Les fouilles de M. Botta à Khorsabad ne sont pas seulement remarquables par ce qu’elles ont produit : elles auront eu l’éternel honneur d’ouvrir la voie aux explorations assyriennes. C’est un riche et glorieux fleuron que la France peut ajouter à sa couronne scientifique. Ce sont les fouilles de M. Botta qui sont devenues l’occasion de celles d’Angleterre et qui leur ont donné l’impulsion. Le nom de notre savant explorateur vivra dans la science ; seulement il est permis de regretter que les résultats de ses travaux n’aient pas été publiés dans une forme qui en rende la connaissance plus générale et la gloire plus populaire. Des volumes d’un format gigantesque et dont le prix s’élève à plusieurs milliers de francs sont des monuments, sans doute, dignes d’une grande nation ; mais de tels monuments ne sont guère accessibles et ne sortiront jamais d’un cercle bien étroit. L’esprit sagement pratique de nos voisins d’outre-Manche pourrait à cet égard nous servir d’exemple.
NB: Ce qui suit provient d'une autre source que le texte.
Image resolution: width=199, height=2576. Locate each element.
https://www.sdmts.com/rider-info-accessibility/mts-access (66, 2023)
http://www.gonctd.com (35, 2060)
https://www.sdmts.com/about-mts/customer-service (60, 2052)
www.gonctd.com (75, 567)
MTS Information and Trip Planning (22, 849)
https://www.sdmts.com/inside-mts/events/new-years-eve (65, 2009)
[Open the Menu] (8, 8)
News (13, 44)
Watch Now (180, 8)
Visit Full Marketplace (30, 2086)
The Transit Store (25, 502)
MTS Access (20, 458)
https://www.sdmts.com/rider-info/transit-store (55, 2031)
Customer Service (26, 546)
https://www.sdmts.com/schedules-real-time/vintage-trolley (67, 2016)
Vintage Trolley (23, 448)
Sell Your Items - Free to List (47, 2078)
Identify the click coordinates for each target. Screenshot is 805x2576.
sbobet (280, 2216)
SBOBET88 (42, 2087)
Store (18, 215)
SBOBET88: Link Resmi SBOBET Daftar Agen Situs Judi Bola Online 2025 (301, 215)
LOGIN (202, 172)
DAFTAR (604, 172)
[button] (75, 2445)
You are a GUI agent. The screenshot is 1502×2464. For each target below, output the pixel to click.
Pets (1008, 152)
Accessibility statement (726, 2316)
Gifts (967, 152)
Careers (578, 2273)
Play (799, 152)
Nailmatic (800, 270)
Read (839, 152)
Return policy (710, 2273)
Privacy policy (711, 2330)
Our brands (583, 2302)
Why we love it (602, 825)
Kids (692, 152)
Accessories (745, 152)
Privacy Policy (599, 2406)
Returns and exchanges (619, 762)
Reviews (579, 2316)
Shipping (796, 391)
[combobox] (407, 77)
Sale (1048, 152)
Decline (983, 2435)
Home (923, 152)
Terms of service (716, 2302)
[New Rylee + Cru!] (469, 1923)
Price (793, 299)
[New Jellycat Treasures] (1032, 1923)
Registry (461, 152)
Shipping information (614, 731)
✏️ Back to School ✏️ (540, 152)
Les fouilles de M. Layard à Nimroûd.

Plus d’une fois déjà nous avons nommé M. Layard ; c’est l’éminent explorateur qui, avec M. Botta, a le plus contribué aux découvertes assyriennes. M. Layard appartient à une famille d’origine française. Dans un voyage qu’il faisait en Orient, il vit à Khorsabad les fouilles que poursuivait notre consul. Il y prit un si vif intérêt, que, dès le premier moment, quoique vaguement encore et sans projet défini, sa pensée se tourna vers des recherches semblables. Lui-même s’est toujours plu à reconnaître hautement ce qu’à cet égard il devait à M. Botta.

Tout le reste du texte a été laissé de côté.